An architectural competition for the Academy's design was announced in October 1854 and was won by the Philadelphia firm of Napoleon LeBrun and Gustavus Runge. A style of architecture that originated in Runge's native Germany now known as Rundbogenstil ("round arch style") was used for the exterior here and in a number of American buildings of the Civil War Era. The groundbreaking ceremony was held on June 18, 1855, with President Franklin Pierce in attendance and the venue opened with a grand ball on January 26, 1857. The first opera performed there was the Western Hemisphere premiere of Giuseppe Verdi's Il Trovatore, on February 25 of the same year.

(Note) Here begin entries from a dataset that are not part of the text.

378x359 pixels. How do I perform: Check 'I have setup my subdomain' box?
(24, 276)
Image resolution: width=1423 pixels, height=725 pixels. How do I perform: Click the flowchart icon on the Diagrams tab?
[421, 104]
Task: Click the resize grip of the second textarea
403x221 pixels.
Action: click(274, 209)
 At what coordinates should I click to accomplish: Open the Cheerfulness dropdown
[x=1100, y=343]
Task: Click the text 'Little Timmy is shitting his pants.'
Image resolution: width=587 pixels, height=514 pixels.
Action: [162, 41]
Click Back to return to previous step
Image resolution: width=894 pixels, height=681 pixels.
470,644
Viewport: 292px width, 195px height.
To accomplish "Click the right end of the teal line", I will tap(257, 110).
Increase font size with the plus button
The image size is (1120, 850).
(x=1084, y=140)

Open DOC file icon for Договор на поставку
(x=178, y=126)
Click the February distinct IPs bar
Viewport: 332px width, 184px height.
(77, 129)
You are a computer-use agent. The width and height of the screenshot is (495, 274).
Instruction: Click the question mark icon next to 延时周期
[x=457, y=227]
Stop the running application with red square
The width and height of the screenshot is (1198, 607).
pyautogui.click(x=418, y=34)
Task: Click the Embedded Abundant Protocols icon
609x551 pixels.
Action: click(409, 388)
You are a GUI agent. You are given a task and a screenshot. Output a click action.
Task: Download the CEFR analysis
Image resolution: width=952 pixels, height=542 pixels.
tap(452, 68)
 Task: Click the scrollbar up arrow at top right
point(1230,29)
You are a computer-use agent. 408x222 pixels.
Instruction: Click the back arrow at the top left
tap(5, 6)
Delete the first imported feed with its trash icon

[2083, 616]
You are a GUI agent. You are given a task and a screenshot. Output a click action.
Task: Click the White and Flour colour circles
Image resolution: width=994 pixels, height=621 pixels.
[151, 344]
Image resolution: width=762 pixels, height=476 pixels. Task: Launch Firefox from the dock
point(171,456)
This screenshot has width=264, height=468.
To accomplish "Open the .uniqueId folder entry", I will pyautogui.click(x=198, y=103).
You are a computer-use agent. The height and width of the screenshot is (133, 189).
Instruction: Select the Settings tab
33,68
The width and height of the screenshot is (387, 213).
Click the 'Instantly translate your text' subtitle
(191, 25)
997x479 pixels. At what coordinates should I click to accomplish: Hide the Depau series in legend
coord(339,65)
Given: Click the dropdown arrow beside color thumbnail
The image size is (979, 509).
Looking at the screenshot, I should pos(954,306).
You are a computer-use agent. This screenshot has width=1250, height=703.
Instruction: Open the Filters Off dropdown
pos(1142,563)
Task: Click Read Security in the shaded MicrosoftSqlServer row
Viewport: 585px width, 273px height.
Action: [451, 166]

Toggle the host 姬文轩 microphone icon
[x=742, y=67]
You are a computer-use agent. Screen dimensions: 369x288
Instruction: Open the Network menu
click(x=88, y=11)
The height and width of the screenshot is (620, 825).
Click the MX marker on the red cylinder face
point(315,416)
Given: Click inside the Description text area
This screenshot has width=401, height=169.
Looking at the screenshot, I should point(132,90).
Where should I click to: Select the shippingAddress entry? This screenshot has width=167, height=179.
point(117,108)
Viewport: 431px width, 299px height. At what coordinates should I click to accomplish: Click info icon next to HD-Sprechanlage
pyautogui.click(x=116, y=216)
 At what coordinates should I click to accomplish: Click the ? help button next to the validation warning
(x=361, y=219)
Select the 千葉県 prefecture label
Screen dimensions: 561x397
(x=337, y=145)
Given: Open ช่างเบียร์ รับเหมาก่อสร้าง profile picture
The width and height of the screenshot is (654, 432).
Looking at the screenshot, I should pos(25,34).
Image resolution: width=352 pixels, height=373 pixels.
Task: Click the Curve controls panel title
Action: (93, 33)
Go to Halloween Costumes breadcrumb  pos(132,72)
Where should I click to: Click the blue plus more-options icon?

In order to reserve as much of the budget for the interior as possible, the architects designed a relatively plain brick and brownstone exterior that could be clad in marble if funds became available later. The ornate auditorium has an "open horseshoe" shape and proscenium columns with elliptical cross-sections in order to provide more direct sight lines from the seats in the side balconies. The auditorium is enclosed by a solid three-foot brick wall with studding and pine boards lining the inner sides to prevent echoes and absorb sound. The upper balconies are recessed in a tiered fashion and supported by 14 Corinthian columns. An unusual feature was that the boxes were originally placed against the rear wall on the second and third levels (Balcony and Family Circle). They were divided from each other by walls that curved down from the ceilings. These have since been removed and boxes created elsewhere. The front of the first balcony is highly ornamented. The hall currently has a seating capacity of 2,389 which can be expanded to 2,509 when seats are placed in the orchestra pit and proscenium boxes. An 1860 account by Runge mentioned that the full auditorium, then nearly 3,000 persons, could be emptied in four minutes in "great calmness and order" owing to the wide corridors and stairways.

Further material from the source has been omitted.